(Extracted listing entries)

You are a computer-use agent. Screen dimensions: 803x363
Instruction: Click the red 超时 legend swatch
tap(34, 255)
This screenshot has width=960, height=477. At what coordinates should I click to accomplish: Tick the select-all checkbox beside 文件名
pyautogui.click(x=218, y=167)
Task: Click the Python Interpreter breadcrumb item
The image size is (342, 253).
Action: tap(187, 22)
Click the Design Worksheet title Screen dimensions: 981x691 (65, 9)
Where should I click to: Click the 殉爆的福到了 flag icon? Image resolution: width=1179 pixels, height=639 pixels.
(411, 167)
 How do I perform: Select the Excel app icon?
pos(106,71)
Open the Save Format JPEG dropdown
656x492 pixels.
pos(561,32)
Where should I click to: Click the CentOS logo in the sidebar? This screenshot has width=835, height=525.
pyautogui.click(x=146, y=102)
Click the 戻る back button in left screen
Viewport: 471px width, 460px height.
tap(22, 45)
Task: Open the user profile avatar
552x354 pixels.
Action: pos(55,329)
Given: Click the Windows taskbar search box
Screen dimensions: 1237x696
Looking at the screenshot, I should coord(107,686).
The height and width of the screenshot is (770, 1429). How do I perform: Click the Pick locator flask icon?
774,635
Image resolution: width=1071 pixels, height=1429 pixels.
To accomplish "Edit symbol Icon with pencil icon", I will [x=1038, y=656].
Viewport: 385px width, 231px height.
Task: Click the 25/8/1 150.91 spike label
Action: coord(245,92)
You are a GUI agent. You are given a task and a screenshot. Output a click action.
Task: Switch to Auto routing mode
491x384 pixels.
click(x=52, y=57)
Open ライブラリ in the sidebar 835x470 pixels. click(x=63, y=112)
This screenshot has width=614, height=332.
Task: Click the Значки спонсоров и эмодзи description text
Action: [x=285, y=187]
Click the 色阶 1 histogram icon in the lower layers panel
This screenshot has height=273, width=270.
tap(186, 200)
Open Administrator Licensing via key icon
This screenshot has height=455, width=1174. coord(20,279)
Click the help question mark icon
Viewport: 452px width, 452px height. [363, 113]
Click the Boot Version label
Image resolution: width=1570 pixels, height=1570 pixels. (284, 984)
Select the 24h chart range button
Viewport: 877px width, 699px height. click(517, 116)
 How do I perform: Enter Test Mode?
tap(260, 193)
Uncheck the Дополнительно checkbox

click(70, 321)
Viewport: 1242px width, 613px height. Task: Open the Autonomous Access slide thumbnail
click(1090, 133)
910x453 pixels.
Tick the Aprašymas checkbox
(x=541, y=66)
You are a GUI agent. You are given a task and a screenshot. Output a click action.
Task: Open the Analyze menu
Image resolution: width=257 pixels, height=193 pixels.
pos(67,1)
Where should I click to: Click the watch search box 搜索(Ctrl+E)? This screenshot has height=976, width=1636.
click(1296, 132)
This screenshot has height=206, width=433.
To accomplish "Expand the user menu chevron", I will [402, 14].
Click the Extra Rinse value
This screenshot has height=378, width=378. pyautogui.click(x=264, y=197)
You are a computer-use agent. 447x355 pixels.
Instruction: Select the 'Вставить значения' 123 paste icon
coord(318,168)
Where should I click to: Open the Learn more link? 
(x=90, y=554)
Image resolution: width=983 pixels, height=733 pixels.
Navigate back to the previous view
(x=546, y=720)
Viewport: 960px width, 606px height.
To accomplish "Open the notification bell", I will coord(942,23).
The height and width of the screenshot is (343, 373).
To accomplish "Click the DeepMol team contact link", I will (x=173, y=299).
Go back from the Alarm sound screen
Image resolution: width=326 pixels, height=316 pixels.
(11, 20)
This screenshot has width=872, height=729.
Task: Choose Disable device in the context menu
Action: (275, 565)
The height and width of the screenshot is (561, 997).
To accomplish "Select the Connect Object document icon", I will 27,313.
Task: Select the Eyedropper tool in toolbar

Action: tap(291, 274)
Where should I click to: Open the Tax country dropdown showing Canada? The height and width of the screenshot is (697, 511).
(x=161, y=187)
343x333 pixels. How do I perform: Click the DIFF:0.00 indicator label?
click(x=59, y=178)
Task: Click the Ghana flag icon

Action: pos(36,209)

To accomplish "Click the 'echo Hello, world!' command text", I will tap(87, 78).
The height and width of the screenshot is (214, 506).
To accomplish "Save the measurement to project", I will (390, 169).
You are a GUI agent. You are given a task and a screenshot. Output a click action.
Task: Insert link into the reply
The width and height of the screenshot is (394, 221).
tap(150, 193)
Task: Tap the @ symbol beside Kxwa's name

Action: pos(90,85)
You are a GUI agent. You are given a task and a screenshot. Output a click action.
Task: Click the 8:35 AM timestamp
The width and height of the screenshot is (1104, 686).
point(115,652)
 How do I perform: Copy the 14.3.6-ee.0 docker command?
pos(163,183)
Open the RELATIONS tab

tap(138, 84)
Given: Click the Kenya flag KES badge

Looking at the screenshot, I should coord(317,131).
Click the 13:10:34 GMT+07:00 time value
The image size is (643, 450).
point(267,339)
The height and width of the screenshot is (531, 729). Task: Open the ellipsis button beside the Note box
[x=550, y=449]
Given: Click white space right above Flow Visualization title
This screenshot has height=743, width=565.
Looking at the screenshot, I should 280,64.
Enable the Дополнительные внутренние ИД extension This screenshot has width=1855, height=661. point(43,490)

- Brief: Transcribe every line of the listing above without any alteration.

- Correct output:
You are a computer-use agent. Screen dimensions: 803x363
Instruction: Click the red 超时 legend swatch
tap(34, 255)
This screenshot has width=960, height=477. At what coordinates should I click to accomplish: Tick the select-all checkbox beside 文件名
pyautogui.click(x=218, y=167)
Task: Click the Python Interpreter breadcrumb item
The image size is (342, 253).
Action: tap(187, 22)
Click the Design Worksheet title Screen dimensions: 981x691 (65, 9)
Where should I click to: Click the 殉爆的福到了 flag icon? Image resolution: width=1179 pixels, height=639 pixels.
(411, 167)
 How do I perform: Select the Excel app icon?
pos(106,71)
Open the Save Format JPEG dropdown
656x492 pixels.
pos(561,32)
Where should I click to: Click the CentOS logo in the sidebar? This screenshot has width=835, height=525.
pyautogui.click(x=146, y=102)
Click the 戻る back button in left screen
Viewport: 471px width, 460px height.
tap(22, 45)
Task: Open the user profile avatar
552x354 pixels.
Action: pos(55,329)
Given: Click the Windows taskbar search box
Screen dimensions: 1237x696
Looking at the screenshot, I should coord(107,686).
The height and width of the screenshot is (770, 1429). How do I perform: Click the Pick locator flask icon?
774,635
Image resolution: width=1071 pixels, height=1429 pixels.
To accomplish "Edit symbol Icon with pencil icon", I will [x=1038, y=656].
Viewport: 385px width, 231px height.
Task: Click the 25/8/1 150.91 spike label
Action: coord(245,92)
You are a GUI agent. You are given a task and a screenshot. Output a click action.
Task: Switch to Auto routing mode
491x384 pixels.
click(x=52, y=57)
Open ライブラリ in the sidebar 835x470 pixels. click(x=63, y=112)
This screenshot has width=614, height=332.
Task: Click the Значки спонсоров и эмодзи description text
Action: [x=285, y=187]
Click the 色阶 1 histogram icon in the lower layers panel
This screenshot has height=273, width=270.
tap(186, 200)
Open Administrator Licensing via key icon
This screenshot has height=455, width=1174. coord(20,279)
Click the help question mark icon
Viewport: 452px width, 452px height. [363, 113]
Click the Boot Version label
Image resolution: width=1570 pixels, height=1570 pixels. (284, 984)
Select the 24h chart range button
Viewport: 877px width, 699px height. click(517, 116)
 How do I perform: Enter Test Mode?
tap(260, 193)
Uncheck the Дополнительно checkbox

click(70, 321)
Viewport: 1242px width, 613px height. Task: Open the Autonomous Access slide thumbnail
click(1090, 133)
910x453 pixels.
Tick the Aprašymas checkbox
(x=541, y=66)
You are a GUI agent. You are given a task and a screenshot. Output a click action.
Task: Open the Analyze menu
Image resolution: width=257 pixels, height=193 pixels.
pos(67,1)
Where should I click to: Click the watch search box 搜索(Ctrl+E)? This screenshot has height=976, width=1636.
click(1296, 132)
This screenshot has height=206, width=433.
To accomplish "Expand the user menu chevron", I will [402, 14].
Click the Extra Rinse value
This screenshot has height=378, width=378. pyautogui.click(x=264, y=197)
You are a computer-use agent. 447x355 pixels.
Instruction: Select the 'Вставить значения' 123 paste icon
coord(318,168)
Where should I click to: Open the Learn more link? 
(x=90, y=554)
Image resolution: width=983 pixels, height=733 pixels.
Navigate back to the previous view
(x=546, y=720)
Viewport: 960px width, 606px height.
To accomplish "Open the notification bell", I will coord(942,23).
The height and width of the screenshot is (343, 373).
To accomplish "Click the DeepMol team contact link", I will (x=173, y=299).
Go back from the Alarm sound screen
Image resolution: width=326 pixels, height=316 pixels.
(11, 20)
This screenshot has width=872, height=729.
Task: Choose Disable device in the context menu
Action: (275, 565)
The height and width of the screenshot is (561, 997).
To accomplish "Select the Connect Object document icon", I will 27,313.
Task: Select the Eyedropper tool in toolbar

Action: tap(291, 274)
Where should I click to: Open the Tax country dropdown showing Canada? The height and width of the screenshot is (697, 511).
(x=161, y=187)
343x333 pixels. How do I perform: Click the DIFF:0.00 indicator label?
click(x=59, y=178)
Task: Click the Ghana flag icon

Action: pos(36,209)

To accomplish "Click the 'echo Hello, world!' command text", I will tap(87, 78).
The height and width of the screenshot is (214, 506).
To accomplish "Save the measurement to project", I will (390, 169).
You are a GUI agent. You are given a task and a screenshot. Output a click action.
Task: Insert link into the reply
The width and height of the screenshot is (394, 221).
tap(150, 193)
Task: Tap the @ symbol beside Kxwa's name

Action: pos(90,85)
You are a GUI agent. You are given a task and a screenshot. Output a click action.
Task: Click the 8:35 AM timestamp
The width and height of the screenshot is (1104, 686).
point(115,652)
 How do I perform: Copy the 14.3.6-ee.0 docker command?
pos(163,183)
Open the RELATIONS tab

tap(138, 84)
Given: Click the Kenya flag KES badge

Looking at the screenshot, I should coord(317,131).
Click the 13:10:34 GMT+07:00 time value
The image size is (643, 450).
point(267,339)
The height and width of the screenshot is (531, 729). Task: Open the ellipsis button beside the Note box
[x=550, y=449]
Given: Click white space right above Flow Visualization title
This screenshot has height=743, width=565.
Looking at the screenshot, I should 280,64.
Enable the Дополнительные внутренние ИД extension This screenshot has width=1855, height=661. point(43,490)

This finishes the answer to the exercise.